Oracle is very, very poorly positioned for future earnings growth. Like most big software companies, including Microsoft and SAP, Oracle built its business on the formula of large data centres running large 'enterprise applications' supporting lots of independent corporate PC users.
And it was clear fully a year (or two) ago that the market simply isn't growing. Organisations are rapidly shifting away from hard-to-use, one-size-fits-all (at very high cost) enterprise software applications. Users are moving away from PCs to mobile devices and refusing to use clunky enterprise interfaces. Worse, software is moving away from data centres in client-server configurations tied to PCs. Instead, companies small and large are rapidly shifting to software-as-service (SAS) environments where the company can pay 'by the use' for software maintained in the Cloud. These solutions are scalable, cheaper to buy, cheaper to implement, vastly more flexible and operate on mobile devices a whole lot better. If you have ever used Salesforce.com, you must have experienced the benefit, compared to more clunky enterprise customer resource management (CRM) applications.
Oracle missed this trend. Despite all the dozens of acquisitions Oracle has made such as buying UNIX hardware provider Sun Microsystems, it largely missed the shift to Cloud architectures. It has remained far, far too long at its party, enjoying the profit-laden punch and hoping the market would never shift. As the customer base shrank to fewer, and ever larger, big corporations, Oracle did not prepare for changes in its business the next day. Oracle has stayed too long, and its ability to compete in new markets against more flexible solution providers such as IFS, with better user interface capabilities, looks really weak.
Somehow, Best Buy fell into the same trap. In early December, the country's largest 'big box' retailer announced lower earnings after cutting prices to shore up revenues. As a result, the stock dropped 20 per cent, from about $28 to $22 continuing a pretty much downhill slide all year of nearly 40 per cent from its high of $36.
Best Buy felt like it was doing great after Circuit City failed. Circuit City had been a darling of the infamous 'Good to Great' text. But Circuit City demonstrated that in a market dominated by a long-term trend, away from fixed stores and toward online purchases, every retailer is bound to struggle.
When Circuit City failed in 2008, investors worried that a weak economy would tank Best Buy as well. But as all that Circuit City capacity disappeared, Best Buy was a short-term winner.

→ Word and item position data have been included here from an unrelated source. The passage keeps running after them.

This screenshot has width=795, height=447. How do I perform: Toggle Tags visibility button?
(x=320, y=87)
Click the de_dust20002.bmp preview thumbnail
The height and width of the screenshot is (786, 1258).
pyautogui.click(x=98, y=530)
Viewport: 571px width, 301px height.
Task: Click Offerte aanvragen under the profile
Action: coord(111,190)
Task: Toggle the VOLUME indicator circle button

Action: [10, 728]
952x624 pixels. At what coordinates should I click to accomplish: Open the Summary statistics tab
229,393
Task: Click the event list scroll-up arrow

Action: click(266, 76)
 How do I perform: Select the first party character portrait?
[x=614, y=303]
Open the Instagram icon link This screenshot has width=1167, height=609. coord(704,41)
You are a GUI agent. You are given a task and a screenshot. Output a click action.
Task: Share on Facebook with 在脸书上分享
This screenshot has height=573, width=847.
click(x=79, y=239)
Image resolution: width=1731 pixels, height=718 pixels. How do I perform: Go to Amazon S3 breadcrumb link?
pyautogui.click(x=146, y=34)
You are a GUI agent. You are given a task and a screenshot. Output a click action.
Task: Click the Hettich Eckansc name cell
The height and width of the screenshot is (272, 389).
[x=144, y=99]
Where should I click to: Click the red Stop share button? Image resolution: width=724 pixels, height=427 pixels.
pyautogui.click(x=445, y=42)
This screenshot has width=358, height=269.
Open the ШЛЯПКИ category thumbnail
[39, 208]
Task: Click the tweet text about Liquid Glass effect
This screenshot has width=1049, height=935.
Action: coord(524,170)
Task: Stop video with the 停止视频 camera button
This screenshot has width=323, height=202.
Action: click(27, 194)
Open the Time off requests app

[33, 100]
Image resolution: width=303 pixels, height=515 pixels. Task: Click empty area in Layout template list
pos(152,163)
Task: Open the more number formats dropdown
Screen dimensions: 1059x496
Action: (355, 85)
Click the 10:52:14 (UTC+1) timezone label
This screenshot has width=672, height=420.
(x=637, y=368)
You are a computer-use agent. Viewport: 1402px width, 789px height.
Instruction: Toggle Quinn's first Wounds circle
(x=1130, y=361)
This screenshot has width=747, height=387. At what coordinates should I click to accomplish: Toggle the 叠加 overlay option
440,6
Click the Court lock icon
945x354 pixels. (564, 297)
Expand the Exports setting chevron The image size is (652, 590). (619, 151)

Unfortunately, Best Buy leadership confused short-term sales re-allocation with long-term trends. They, along with a lot of other locked-in brick-and-mortar retailers, felt that things would quickly 'return to normal' and Circuit City was the company caught out in the cold when the music stopped. Best Buy chose to stay at its party too long hoping the dancing would never stop. Its leaders chose to ignore the long-term trend away from traditional retail toward online shopping. No wonder BusinessInsider.com headlined a famed investor Marc Andreessen: Retailers Should Be Scared About 2012.
What's surprising is how many people in business think the party will simply never end. That everyone can keep drinking and dancing and rolling in the profits. Even when the trends are obvious.
This 2011 holiday season, every business team should be asking itself: Are we staying at the party too long? What trends are affecting our business and likely to bring this party to a crashing end? What are we doing to prepare for a tough competition tomorrow?
If you don't, it's far too easy you could end up on the downhill slide, with one heck of a horrible hangover like Oracle and Best Buy in 2012.